What you should do: Go through the records below line by line. Count the lines with "plus" and give the count alone.

------------------------------------------------------------------------

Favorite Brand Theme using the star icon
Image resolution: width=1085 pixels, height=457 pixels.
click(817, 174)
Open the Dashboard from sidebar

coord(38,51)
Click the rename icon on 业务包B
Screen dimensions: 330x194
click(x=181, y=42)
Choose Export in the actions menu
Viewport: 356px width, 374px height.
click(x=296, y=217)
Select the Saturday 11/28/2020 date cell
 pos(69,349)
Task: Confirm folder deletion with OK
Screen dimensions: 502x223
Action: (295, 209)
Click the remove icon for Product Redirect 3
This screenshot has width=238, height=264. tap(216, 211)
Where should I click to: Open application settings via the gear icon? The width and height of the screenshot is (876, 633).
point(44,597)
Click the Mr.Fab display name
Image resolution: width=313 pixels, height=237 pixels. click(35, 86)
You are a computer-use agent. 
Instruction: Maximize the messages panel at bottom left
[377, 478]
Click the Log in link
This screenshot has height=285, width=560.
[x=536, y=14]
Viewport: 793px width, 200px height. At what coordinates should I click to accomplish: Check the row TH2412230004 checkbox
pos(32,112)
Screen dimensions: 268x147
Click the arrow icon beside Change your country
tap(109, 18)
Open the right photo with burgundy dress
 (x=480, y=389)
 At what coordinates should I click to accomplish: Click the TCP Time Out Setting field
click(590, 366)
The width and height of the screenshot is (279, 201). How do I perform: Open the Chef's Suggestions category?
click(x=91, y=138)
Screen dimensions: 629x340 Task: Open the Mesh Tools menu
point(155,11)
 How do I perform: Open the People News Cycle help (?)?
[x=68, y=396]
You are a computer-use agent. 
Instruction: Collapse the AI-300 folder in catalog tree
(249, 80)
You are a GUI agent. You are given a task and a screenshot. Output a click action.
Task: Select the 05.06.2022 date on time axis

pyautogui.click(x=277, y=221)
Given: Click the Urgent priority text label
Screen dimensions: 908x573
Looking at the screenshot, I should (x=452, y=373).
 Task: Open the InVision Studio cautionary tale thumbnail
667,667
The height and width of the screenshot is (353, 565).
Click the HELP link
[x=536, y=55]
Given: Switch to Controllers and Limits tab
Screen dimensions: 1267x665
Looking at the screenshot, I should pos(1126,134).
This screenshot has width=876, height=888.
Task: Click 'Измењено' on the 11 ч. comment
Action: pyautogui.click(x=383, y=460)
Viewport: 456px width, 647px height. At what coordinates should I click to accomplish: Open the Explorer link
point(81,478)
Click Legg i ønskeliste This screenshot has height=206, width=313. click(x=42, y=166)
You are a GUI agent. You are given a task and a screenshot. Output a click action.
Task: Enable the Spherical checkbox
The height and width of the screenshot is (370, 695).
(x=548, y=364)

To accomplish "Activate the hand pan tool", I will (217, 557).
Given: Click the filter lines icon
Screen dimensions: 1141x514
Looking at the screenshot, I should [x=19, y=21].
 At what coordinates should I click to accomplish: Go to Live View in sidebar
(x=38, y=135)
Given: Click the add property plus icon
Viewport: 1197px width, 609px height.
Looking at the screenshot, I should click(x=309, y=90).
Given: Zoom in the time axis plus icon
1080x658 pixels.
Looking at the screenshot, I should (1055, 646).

------------------------------------------------------------------------

Result for this task: 2